> [Extracted data]:
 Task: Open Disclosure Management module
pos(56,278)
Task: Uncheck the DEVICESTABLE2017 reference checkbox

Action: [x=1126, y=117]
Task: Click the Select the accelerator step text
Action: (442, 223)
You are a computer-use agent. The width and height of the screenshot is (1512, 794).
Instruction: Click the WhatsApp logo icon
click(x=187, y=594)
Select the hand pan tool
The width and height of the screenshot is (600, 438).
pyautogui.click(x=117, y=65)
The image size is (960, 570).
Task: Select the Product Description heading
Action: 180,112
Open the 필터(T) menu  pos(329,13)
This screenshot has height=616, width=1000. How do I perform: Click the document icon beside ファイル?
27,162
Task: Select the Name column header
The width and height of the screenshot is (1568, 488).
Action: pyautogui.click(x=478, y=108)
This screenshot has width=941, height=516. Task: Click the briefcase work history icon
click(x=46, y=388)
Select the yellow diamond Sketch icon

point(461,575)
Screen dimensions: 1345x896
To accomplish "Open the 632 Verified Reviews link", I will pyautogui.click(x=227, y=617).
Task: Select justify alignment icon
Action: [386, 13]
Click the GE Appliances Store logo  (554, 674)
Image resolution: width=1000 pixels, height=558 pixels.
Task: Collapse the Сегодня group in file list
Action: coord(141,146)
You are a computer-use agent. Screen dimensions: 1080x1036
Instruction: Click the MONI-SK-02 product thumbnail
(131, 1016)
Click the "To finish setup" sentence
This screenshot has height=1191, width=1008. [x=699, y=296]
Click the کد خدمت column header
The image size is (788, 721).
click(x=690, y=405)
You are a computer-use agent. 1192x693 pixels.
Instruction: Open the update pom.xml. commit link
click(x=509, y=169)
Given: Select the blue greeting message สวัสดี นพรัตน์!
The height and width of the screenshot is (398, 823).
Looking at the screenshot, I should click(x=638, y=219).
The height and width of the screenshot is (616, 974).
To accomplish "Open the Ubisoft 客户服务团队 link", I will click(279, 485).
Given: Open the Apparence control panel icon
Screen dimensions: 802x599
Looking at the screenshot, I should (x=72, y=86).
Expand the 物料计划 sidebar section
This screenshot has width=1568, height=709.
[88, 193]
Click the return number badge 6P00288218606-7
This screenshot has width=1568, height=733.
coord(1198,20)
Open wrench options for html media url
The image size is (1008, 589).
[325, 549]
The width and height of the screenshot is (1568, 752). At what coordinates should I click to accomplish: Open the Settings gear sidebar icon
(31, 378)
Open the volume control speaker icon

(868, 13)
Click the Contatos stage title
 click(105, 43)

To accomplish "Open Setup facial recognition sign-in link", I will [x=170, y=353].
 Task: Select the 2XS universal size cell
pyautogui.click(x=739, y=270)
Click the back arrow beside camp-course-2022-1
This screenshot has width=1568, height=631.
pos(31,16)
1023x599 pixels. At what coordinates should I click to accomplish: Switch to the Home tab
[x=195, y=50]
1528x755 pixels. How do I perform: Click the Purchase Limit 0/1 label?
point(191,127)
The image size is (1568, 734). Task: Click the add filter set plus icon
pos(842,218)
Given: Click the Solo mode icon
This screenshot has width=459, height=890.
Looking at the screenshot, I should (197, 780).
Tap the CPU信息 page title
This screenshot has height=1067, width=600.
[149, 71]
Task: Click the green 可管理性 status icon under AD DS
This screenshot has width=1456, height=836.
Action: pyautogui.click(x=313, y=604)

> [Task item]: Using the entries above, quote each line verbatim from the first through the line that contains "You are a computer-use agent. The".

> [Answer to this problem]:
 Task: Open Disclosure Management module
pos(56,278)
Task: Uncheck the DEVICESTABLE2017 reference checkbox

Action: [x=1126, y=117]
Task: Click the Select the accelerator step text
Action: (442, 223)
You are a computer-use agent. The width and height of the screenshot is (1512, 794).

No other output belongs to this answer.